Denzel Washington has done a masterful job doing his third film as Director, as he revisited the celebrated work written by August Wilson, “Fences” – which won major awards when first presented on stage in 1987. Denzel plays the main character –Troy – in this Pulitzer Prize-winning opus; a role he did in the Broadway reprise of the play, back in 2010, when he won a Tony. He secured most of that cast for this movie, which opened on Christmas Eve.

Fences is one of ten plays written by Wilson, which seek to capture something of the journey of African-Americans, over ten decades, and like any good literature, they successfully capture a universal theme. Denzel has the benefit of using the actual screen-play of the late August Wilson and remained true to the script.

The power of his performance and that of Viola Davis are palpable. She plays the role of Rose, the wife – for over 18 years – who is the ‘cooler’ for the mouthy Troy as he turns the family’s back yard into a ‘Bully-pulpit’; especially on Friday evenings. That’s when he and his ace-boy Bono retreat to a pint of Gin, lubricating the story-telling.
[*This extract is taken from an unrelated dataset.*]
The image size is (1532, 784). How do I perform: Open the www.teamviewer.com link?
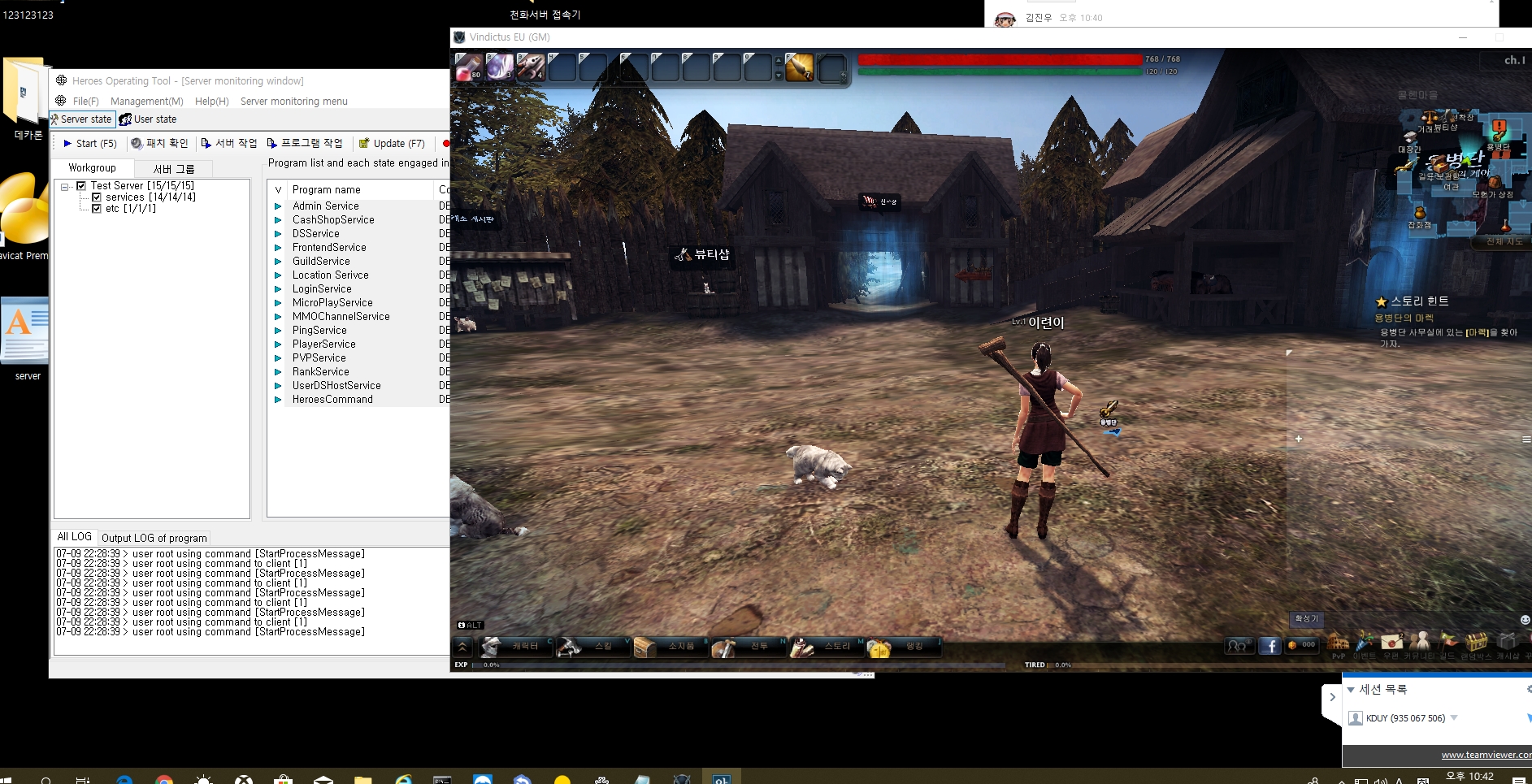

Wilson was primarily a poet and Denzel comfortably handles the riffs and rhythms as Troy; an illiterate but very skillful story-teller. The script is set in the ‘50’s in the industrial town of Pittsburg and we get a sense of the ‘green sprouts’ that later evolved into ‘rap’.

An underlying universal theme centres on how we as humans use our power, or the seeming lack of it. Troy’s father was a product of the brutal sharecropper system that impacted generations emerging during the post-slavery era.

With eleven children, the father was abusive to his entire family and Troy found his own power, rebelling at 14, resulting in his living on the streets through his teens. This led to his involvement in petty crime and a subsequent involvement in an accidental death, leading to imprisonment for 13 years.

Troy in his 20’s used that imprisonment to transform himself; turning the seeming lack of power into a platform to move forward. It was there that he developed a sense of self-discipline and where he found his significant skill and passion for baseball.

It was in prison that be begins a life-long friendship with Bono [Stephen Henderson] as they end up working together on the garbage trucks of Pittsburg for most of two decades. It was meeting his new wife Rose soon after prison-release that seems to reinforce that personal self-discipline.

However, over time, Troy lets that sense of empowerment, slip –‘.. the devil made me do it’. He is seduced into hanging on to resentment engendered by being a leading baseball star in the Negro League, but never getting the chance to make it in the Majors.

Giving in to bitterness, Troy spends time dismissing the abilities of the likes of Jackie Robinson who broke into the Majors, when things began to open up. Troy was making the mistake that Martin Luther King warned us about; that is ‘..driving down the road with our eyes firmly fixed on the rear-view mirror’.

However, that said, Troy did find his power when he used the opportunity of a staff meeting with the City Commissioner and eloquently made a case for blacks being able to drive the garbage trucks rather than only loading them. He became the first in the city to receive that promotion.

Nevertheless, even with those steps forward, Troy became the victim of his own unresolved anger. He experiences guilt for using the disability payment from his brother Gabriel, who had returned from WWII, shell-shocked, to help pay off the mortgage.

The accumulated resentment hampered Troy’s relationships with his two sons: Lyons [Russell Hornsby], the older brother from another mother, was a musician who Troy never took time to hear perform. Cory [Jovan Adepo]was the high school football star who Troy refused to allow to be recruited for a College scholarship – with the justification that Troy didn’t want his son to be disappointed by those white-folk, as he had been.

Of course holding on to resentment stokes a sense of powerlessness which results in ‘acting out behaviour’. This arguably is the reason for an act that shakes the 18 year relationship that Troy had enjoyed with Rose. However, in a powerfully eloquent retort to her husband, Rose accepted that she may have ‘given up too much of her power’ in an effort to save the family. However, she uses that occasion to pivot and affirm her sense of self.

Troy had unconsciously re-enacted the abuse of power that his father had visited on him. In one of the last scenes, Rose intervened with her son, Cory. She helped Cory overcome the seductive temptation to maintain his resentment for the injustice of his father – Troy – and claim his power so that he could move forward.

Fences is an intense, must-see movie. The film reminds us that barriers –fences- are often thrown up by ‘life’. However, if we forget to be mindfully aware in the moment, we are likely to erect our own fences.